Start of Dataset records

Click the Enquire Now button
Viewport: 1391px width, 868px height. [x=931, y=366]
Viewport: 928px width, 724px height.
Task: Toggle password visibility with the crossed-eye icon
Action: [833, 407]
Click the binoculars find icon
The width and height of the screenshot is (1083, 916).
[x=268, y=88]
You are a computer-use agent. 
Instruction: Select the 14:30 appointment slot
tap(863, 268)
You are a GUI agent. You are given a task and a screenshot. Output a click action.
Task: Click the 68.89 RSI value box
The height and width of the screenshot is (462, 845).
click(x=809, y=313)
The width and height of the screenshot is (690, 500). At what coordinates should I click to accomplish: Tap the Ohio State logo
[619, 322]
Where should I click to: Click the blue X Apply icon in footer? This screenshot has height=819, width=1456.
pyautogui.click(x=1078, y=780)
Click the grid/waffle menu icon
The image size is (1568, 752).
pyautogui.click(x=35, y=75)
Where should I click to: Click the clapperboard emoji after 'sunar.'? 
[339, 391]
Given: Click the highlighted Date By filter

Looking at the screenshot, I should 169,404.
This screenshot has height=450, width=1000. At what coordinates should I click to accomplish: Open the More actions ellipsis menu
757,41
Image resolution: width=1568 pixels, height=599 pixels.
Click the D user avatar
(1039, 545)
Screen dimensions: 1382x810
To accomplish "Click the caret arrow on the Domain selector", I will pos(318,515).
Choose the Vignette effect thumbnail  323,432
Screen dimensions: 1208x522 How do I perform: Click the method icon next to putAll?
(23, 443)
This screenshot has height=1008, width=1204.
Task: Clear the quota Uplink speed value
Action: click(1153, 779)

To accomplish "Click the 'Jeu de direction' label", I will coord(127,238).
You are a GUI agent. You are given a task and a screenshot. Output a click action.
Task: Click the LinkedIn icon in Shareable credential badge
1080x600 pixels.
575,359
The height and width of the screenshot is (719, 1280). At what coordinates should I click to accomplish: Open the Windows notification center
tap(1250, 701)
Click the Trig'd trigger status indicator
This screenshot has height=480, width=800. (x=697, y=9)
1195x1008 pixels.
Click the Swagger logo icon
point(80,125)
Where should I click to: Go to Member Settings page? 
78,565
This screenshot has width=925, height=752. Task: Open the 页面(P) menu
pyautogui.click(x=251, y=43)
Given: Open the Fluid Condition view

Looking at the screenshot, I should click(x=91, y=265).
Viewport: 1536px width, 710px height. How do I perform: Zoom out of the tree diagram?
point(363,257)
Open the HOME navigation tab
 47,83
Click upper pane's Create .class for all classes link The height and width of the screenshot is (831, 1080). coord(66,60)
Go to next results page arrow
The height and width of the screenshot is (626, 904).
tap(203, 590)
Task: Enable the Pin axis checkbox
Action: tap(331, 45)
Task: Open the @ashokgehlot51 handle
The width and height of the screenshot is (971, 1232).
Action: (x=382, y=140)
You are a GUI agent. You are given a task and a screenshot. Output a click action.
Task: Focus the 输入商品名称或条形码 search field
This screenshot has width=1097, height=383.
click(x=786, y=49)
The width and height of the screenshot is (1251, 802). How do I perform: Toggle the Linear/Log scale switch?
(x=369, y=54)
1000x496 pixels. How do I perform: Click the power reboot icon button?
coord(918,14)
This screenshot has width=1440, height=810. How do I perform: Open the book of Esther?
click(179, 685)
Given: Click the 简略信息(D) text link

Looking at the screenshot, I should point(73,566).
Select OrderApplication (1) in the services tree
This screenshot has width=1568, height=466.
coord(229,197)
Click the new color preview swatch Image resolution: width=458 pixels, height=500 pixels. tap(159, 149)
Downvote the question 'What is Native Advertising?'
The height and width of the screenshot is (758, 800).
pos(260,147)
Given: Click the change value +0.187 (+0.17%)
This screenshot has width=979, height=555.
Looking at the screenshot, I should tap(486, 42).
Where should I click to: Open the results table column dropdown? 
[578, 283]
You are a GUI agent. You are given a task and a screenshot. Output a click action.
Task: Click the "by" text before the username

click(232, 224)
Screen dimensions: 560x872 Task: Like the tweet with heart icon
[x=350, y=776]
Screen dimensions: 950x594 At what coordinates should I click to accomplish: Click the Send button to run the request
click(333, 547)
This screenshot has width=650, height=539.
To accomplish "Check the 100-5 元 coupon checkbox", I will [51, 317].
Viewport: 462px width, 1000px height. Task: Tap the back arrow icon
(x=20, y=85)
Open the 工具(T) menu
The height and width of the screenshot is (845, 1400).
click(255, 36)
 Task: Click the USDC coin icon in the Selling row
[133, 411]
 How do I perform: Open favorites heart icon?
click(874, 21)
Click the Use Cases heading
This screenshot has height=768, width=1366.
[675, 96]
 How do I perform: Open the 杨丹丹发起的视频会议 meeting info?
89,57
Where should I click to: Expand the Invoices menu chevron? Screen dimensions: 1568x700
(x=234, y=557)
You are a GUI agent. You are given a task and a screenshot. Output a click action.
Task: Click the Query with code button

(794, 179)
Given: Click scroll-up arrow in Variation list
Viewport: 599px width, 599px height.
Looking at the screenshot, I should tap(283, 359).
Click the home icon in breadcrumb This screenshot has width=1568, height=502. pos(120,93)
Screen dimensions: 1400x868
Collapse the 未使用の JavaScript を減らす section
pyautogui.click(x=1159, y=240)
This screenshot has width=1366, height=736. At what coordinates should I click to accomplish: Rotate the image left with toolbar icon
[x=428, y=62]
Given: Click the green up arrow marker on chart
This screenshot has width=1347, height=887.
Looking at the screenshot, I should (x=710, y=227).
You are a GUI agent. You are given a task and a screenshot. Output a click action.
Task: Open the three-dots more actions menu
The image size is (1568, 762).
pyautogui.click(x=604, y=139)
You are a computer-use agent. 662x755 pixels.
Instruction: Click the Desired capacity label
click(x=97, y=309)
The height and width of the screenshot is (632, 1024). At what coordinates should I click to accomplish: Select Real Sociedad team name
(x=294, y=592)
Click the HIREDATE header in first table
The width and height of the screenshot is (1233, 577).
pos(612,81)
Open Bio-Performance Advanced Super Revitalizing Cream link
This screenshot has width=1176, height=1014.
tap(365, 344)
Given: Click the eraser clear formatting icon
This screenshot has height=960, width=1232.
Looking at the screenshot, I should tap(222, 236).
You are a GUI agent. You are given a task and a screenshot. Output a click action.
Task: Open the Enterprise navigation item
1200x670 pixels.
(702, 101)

End of Dataset records

**Instructions to follow:** Please give an exact copy of the lines above, beginning with the line containing "Viewport: 1536px width, 710px" and running through the line containing "Downvote the question", and of no other lines.

**Written response:**
Viewport: 1536px width, 710px height. How do I perform: Zoom out of the tree diagram?
point(363,257)
Open the HOME navigation tab
 47,83
Click upper pane's Create .class for all classes link The height and width of the screenshot is (831, 1080). coord(66,60)
Go to next results page arrow
The height and width of the screenshot is (626, 904).
tap(203, 590)
Task: Enable the Pin axis checkbox
Action: tap(331, 45)
Task: Open the @ashokgehlot51 handle
The width and height of the screenshot is (971, 1232).
Action: (x=382, y=140)
You are a GUI agent. You are given a task and a screenshot. Output a click action.
Task: Focus the 输入商品名称或条形码 search field
This screenshot has width=1097, height=383.
click(x=786, y=49)
The width and height of the screenshot is (1251, 802). How do I perform: Toggle the Linear/Log scale switch?
(x=369, y=54)
1000x496 pixels. How do I perform: Click the power reboot icon button?
coord(918,14)
This screenshot has width=1440, height=810. How do I perform: Open the book of Esther?
click(179, 685)
Given: Click the 简略信息(D) text link

Looking at the screenshot, I should point(73,566).
Select OrderApplication (1) in the services tree
This screenshot has width=1568, height=466.
coord(229,197)
Click the new color preview swatch Image resolution: width=458 pixels, height=500 pixels. tap(159, 149)
Downvote the question 'What is Native Advertising?'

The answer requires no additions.